_Dataset content_.
= = = = =

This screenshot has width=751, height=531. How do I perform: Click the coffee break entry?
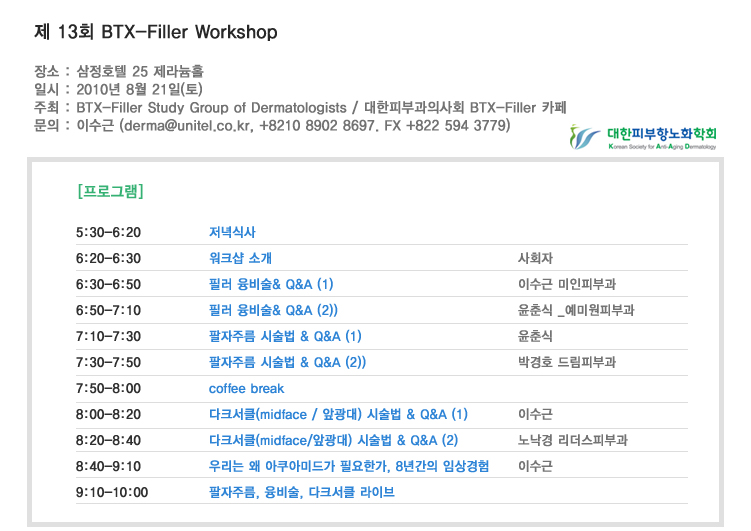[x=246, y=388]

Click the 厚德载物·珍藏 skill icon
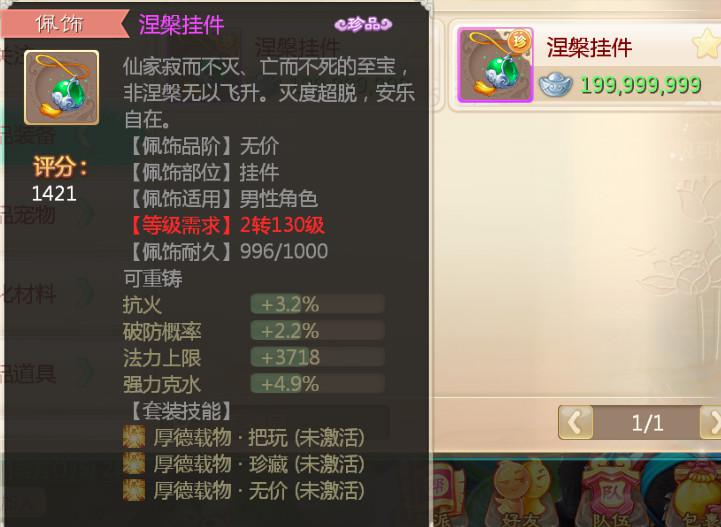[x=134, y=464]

= = = = =

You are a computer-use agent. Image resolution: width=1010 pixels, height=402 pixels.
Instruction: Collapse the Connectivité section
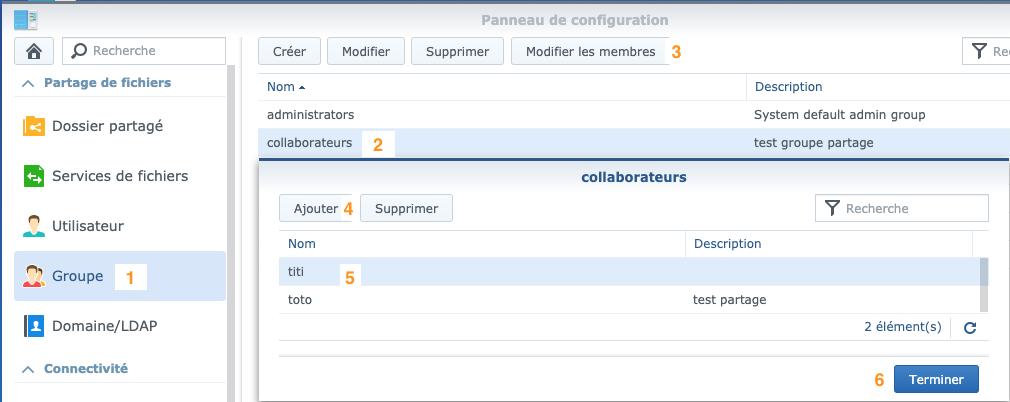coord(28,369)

= = = = =

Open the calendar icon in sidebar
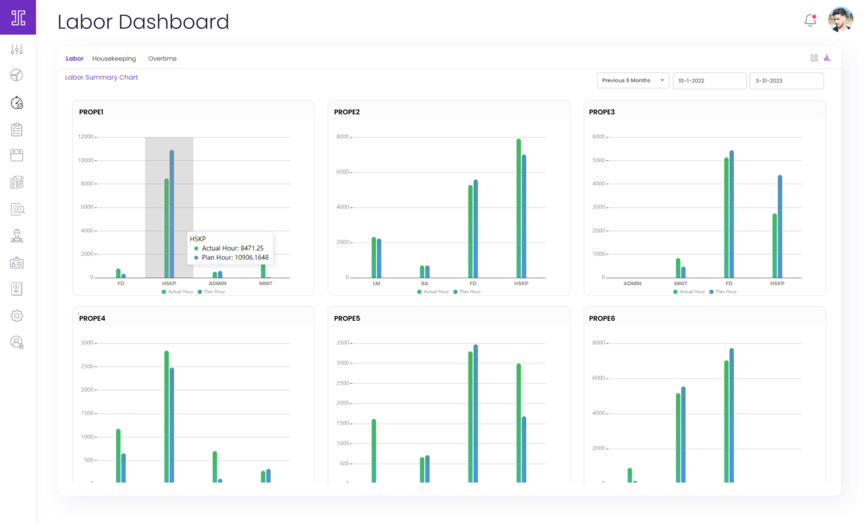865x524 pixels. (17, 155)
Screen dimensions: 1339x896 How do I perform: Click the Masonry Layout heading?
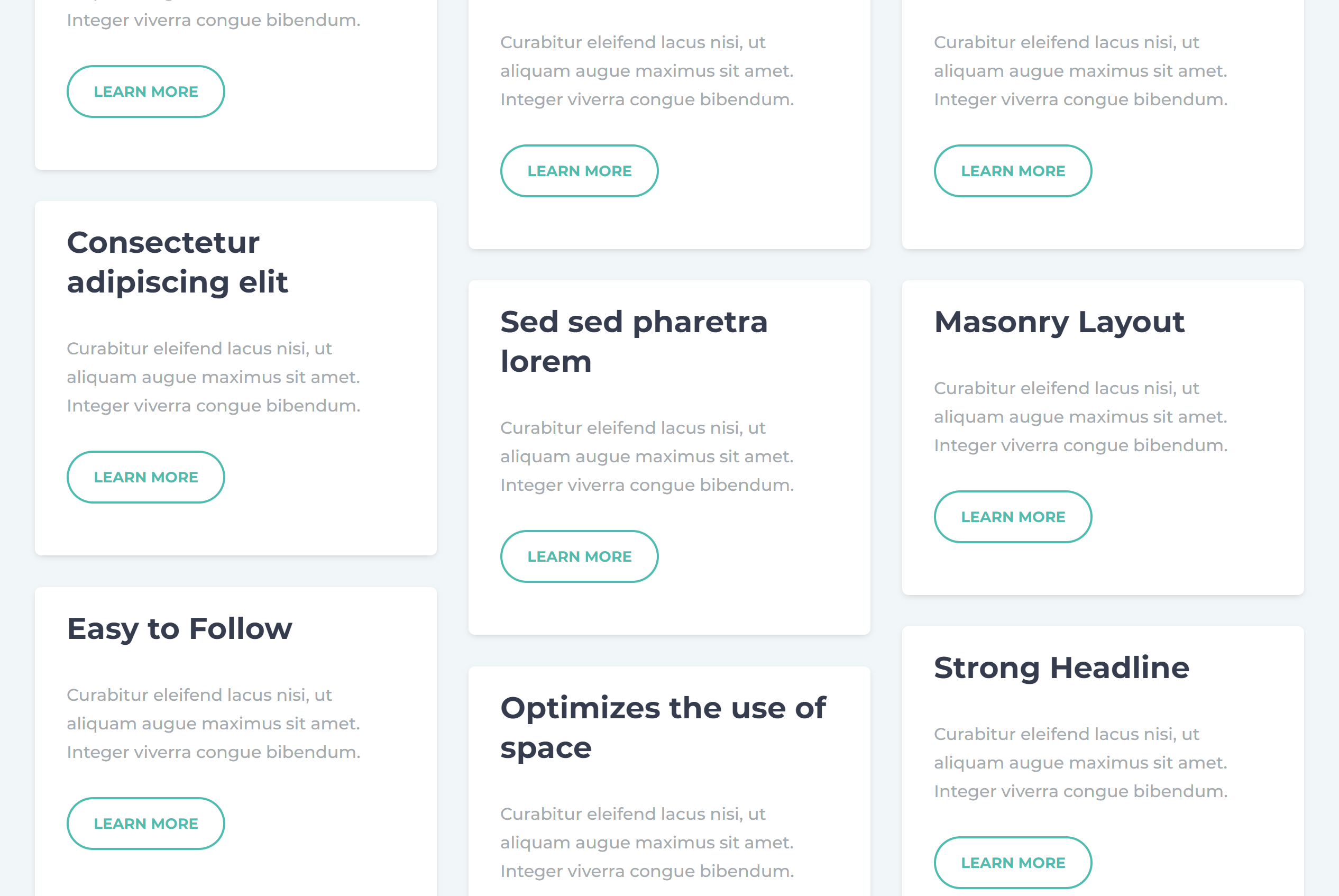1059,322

= = = = =

_Directions for this task_.
Pull out every line of the items above that contains the string "icon", matching its case exactly.

_Answer to this problem_.
Click the 厚德载物·珍藏 skill icon
Open the calendar icon in sidebar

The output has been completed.